■ INSTRUCCIONES ■
Copia el fragmento del texto sobre el barroco que comienza en "Torcer lo recto, romper" y termina en "propio del barroco!", cambiando "la escuadra" por "la regla".

■ TEXTO CITADO ■
Paraná, una ciudad barroca - Germán Castiglioni

“El Barroco no remite a una esencia, sino más bien a una función operatoria, a un rasgo. No cesa de hacer pliegues. No inventa la cosa: ya había todos los pliegues procedentes de Oriente, los pliegues griegos, romanos, románicos, góticos, clásicos… Pero él curva y recurva los pliegues, los lleva al infinito, pliegue sobre pliegue, pliegue según pliegue. El rasgo del Barroco es el pliegue que va hasta el infinito”. Así definía el filósofo francés Gilles Deleuze al barroco. Pero el barroco no es solo una forma artística de una época determinada, es tanto una configuración del mundo como una potencia creativa y un estilo de vida: la compulsión de plegar y replegar, el vagabundeo zigzagueante que rompe a cada paso la línea recta, la dobla y recurva. Sin duda, los ejemplos provienen primeramente del arte: en el contrapunto la melodía se acompaña a sí misma, se enrosca sobre sí para desplegarse, Bach llega incluso a inscribir como sonidos su propio nombre en la partitura, el pintor se pinta a sí mismo, La Gioconda es el propio Da Vinci devenido su otro, el artista se contempla en su obra, se autoproduce en lo otro de sí. El mundo barroco es el mundo de las curvas, combas y recodos. Una voluminosa cabellera enrulada, muñecas rusas de muñecas rusas, juegos de espejos que se multiplican hasta el infinito.


Torcer lo recto, romper la escuadra. Producir el bucle, rizar la vida. Plegarse sobre sí para desplegarse. Autocontemplarse en lo otro y diferente. ¡Éste es el rasgo propio del barroco!

■ FILAS ■
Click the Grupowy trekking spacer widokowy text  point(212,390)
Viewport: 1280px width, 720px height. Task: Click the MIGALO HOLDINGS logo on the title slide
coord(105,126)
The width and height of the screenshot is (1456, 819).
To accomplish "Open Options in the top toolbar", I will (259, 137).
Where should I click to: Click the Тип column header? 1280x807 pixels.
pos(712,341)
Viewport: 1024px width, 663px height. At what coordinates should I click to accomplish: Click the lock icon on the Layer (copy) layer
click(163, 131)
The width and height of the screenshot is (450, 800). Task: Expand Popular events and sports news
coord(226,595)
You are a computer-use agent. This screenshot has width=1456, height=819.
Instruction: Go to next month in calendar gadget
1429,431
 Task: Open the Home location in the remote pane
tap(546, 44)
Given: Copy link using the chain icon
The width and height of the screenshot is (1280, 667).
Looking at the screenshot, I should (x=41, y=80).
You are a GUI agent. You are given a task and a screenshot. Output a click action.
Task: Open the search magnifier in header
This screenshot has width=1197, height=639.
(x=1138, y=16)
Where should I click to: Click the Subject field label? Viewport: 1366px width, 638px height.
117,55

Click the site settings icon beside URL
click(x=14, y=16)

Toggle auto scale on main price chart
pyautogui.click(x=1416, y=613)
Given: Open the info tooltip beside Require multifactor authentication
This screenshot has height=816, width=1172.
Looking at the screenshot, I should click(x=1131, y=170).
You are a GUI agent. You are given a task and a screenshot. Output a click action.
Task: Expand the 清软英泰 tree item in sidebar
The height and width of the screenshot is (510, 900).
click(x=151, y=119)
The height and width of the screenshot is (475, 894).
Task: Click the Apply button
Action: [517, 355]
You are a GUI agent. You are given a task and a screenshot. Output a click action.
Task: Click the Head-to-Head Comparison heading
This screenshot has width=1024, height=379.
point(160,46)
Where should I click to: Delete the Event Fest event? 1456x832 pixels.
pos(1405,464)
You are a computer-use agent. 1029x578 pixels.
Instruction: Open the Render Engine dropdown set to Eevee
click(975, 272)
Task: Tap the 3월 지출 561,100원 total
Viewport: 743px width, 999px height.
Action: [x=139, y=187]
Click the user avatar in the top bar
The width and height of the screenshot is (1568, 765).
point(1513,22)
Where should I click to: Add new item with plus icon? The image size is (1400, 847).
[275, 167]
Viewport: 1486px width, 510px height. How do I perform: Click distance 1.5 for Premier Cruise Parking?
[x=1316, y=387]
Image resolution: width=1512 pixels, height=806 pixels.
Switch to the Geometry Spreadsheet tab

■ RESPUESTA ESCRITA ■
Torcer lo recto, romper la regla. Producir el bucle, rizar la vida. Plegarse sobre sí para desplegarse. Autocontemplarse en lo otro y diferente. ¡Éste es el rasgo propio del barroco!